— Data extracts —
· · ·
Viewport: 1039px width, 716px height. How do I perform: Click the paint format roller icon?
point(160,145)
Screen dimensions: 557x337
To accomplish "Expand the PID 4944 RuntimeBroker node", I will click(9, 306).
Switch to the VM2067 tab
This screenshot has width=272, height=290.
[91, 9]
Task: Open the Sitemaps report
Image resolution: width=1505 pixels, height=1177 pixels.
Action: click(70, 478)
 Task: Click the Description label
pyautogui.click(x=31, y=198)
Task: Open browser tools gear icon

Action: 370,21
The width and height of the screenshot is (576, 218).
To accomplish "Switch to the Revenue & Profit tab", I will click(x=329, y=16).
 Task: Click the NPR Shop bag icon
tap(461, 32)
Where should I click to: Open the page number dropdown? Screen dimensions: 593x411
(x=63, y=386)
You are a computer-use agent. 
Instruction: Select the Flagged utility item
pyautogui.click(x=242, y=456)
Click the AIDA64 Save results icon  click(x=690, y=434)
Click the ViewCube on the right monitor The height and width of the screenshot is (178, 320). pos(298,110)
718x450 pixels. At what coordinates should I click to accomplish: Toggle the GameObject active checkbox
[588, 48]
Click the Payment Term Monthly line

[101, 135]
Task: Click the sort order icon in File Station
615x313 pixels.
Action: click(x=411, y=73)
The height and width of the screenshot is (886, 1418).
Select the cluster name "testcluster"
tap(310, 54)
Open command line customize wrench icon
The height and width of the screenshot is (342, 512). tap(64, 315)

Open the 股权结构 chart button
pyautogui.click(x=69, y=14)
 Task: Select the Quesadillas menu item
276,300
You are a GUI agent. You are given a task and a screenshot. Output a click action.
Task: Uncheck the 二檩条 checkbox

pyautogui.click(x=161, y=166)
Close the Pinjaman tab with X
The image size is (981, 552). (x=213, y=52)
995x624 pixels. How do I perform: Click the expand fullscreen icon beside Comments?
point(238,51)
· · ·
— Exercise aim —
Would you output the lines from the one that contains "Task: Click the sort" to the end of the data, both ends included, exactly as they appear?

— Response to the task —
Task: Click the sort order icon in File Station
615x313 pixels.
Action: click(x=411, y=73)
The height and width of the screenshot is (886, 1418).
Select the cluster name "testcluster"
tap(310, 54)
Open command line customize wrench icon
The height and width of the screenshot is (342, 512). tap(64, 315)

Open the 股权结构 chart button
pyautogui.click(x=69, y=14)
 Task: Select the Quesadillas menu item
276,300
You are a GUI agent. You are given a task and a screenshot. Output a click action.
Task: Uncheck the 二檩条 checkbox

pyautogui.click(x=161, y=166)
Close the Pinjaman tab with X
The image size is (981, 552). (x=213, y=52)
995x624 pixels. How do I perform: Click the expand fullscreen icon beside Comments?
point(238,51)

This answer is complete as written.